┌──

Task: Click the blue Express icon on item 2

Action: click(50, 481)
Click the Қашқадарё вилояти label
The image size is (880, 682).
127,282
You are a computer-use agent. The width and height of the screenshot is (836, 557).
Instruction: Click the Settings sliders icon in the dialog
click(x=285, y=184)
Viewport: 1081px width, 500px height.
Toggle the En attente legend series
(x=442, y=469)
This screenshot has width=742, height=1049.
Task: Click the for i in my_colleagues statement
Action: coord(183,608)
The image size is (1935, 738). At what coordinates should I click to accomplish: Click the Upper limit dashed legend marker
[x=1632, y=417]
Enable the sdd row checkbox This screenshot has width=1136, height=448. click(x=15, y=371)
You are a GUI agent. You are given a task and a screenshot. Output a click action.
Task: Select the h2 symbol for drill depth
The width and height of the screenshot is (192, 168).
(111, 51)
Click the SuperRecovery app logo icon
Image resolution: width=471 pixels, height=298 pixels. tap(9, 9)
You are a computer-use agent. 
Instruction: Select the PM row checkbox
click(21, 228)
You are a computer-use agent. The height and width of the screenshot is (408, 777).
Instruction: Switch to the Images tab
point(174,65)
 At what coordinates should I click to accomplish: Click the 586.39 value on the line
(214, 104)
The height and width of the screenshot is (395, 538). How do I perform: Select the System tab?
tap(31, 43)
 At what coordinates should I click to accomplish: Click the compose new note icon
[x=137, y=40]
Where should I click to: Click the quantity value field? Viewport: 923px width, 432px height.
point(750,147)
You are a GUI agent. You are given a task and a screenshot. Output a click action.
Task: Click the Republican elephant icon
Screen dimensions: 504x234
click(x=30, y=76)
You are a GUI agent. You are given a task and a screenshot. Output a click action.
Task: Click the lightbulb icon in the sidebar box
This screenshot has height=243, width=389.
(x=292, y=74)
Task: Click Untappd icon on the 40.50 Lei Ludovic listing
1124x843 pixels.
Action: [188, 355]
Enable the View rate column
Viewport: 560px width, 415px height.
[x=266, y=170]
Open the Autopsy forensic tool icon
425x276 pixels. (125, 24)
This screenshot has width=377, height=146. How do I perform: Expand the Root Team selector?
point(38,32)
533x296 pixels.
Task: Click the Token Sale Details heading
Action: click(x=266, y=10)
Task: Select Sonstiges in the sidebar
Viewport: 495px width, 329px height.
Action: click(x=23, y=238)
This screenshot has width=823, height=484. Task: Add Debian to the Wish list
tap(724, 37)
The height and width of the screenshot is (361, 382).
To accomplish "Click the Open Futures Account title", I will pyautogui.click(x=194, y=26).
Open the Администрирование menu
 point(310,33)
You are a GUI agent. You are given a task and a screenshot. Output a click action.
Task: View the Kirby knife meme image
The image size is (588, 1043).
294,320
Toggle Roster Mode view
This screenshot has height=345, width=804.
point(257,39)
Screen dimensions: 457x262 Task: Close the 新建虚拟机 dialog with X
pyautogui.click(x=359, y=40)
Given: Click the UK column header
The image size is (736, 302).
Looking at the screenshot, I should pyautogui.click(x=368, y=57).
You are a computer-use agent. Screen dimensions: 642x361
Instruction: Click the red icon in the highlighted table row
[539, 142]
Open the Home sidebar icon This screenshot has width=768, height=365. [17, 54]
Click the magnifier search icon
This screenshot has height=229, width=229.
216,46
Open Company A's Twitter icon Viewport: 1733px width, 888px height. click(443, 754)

└──

**Work instructions:** Copy out every entry above again, with "GUI agent" replaced by "screen agent" everywhere it occurs and everything else left as is.

**Answer below:**
Task: Click the blue Express icon on item 2

Action: click(50, 481)
Click the Қашқадарё вилояти label
The image size is (880, 682).
127,282
You are a computer-use agent. The width and height of the screenshot is (836, 557).
Instruction: Click the Settings sliders icon in the dialog
click(x=285, y=184)
Viewport: 1081px width, 500px height.
Toggle the En attente legend series
(x=442, y=469)
This screenshot has width=742, height=1049.
Task: Click the for i in my_colleagues statement
Action: coord(183,608)
The image size is (1935, 738). At what coordinates should I click to accomplish: Click the Upper limit dashed legend marker
[x=1632, y=417]
Enable the sdd row checkbox This screenshot has width=1136, height=448. click(x=15, y=371)
You are a screen agent. You are given a task and a screenshot. Output a click action.
Task: Select the h2 symbol for drill depth
The width and height of the screenshot is (192, 168).
(111, 51)
Click the SuperRecovery app logo icon
Image resolution: width=471 pixels, height=298 pixels. tap(9, 9)
You are a computer-use agent. 
Instruction: Select the PM row checkbox
click(21, 228)
You are a computer-use agent. The height and width of the screenshot is (408, 777).
Instruction: Switch to the Images tab
point(174,65)
 At what coordinates should I click to accomplish: Click the 586.39 value on the line
(214, 104)
The height and width of the screenshot is (395, 538). How do I perform: Select the System tab?
tap(31, 43)
 At what coordinates should I click to accomplish: Click the compose new note icon
[x=137, y=40]
Where should I click to: Click the quantity value field? Viewport: 923px width, 432px height.
point(750,147)
You are a screen agent. You are given a task and a screenshot. Output a click action.
Task: Click the Republican elephant icon
Screen dimensions: 504x234
click(x=30, y=76)
You are a screen agent. You are given a task and a screenshot. Output a click action.
Task: Click the lightbulb icon in the sidebar box
This screenshot has height=243, width=389.
(x=292, y=74)
Task: Click Untappd icon on the 40.50 Lei Ludovic listing
1124x843 pixels.
Action: [188, 355]
Enable the View rate column
Viewport: 560px width, 415px height.
[x=266, y=170]
Open the Autopsy forensic tool icon
425x276 pixels. (125, 24)
This screenshot has width=377, height=146. How do I perform: Expand the Root Team selector?
point(38,32)
533x296 pixels.
Task: Click the Token Sale Details heading
Action: click(x=266, y=10)
Task: Select Sonstiges in the sidebar
Viewport: 495px width, 329px height.
Action: click(x=23, y=238)
This screenshot has width=823, height=484. Task: Add Debian to the Wish list
tap(724, 37)
The height and width of the screenshot is (361, 382).
To accomplish "Click the Open Futures Account title", I will pyautogui.click(x=194, y=26).
Open the Администрирование menu
 point(310,33)
You are a screen agent. You are given a task and a screenshot. Output a click action.
Task: View the Kirby knife meme image
The image size is (588, 1043).
294,320
Toggle Roster Mode view
This screenshot has height=345, width=804.
point(257,39)
Screen dimensions: 457x262 Task: Close the 新建虚拟机 dialog with X
pyautogui.click(x=359, y=40)
Given: Click the UK column header
The image size is (736, 302).
Looking at the screenshot, I should pyautogui.click(x=368, y=57).
You are a computer-use agent. Screen dimensions: 642x361
Instruction: Click the red icon in the highlighted table row
[539, 142]
Open the Home sidebar icon This screenshot has width=768, height=365. [17, 54]
Click the magnifier search icon
This screenshot has height=229, width=229.
216,46
Open Company A's Twitter icon Viewport: 1733px width, 888px height. click(443, 754)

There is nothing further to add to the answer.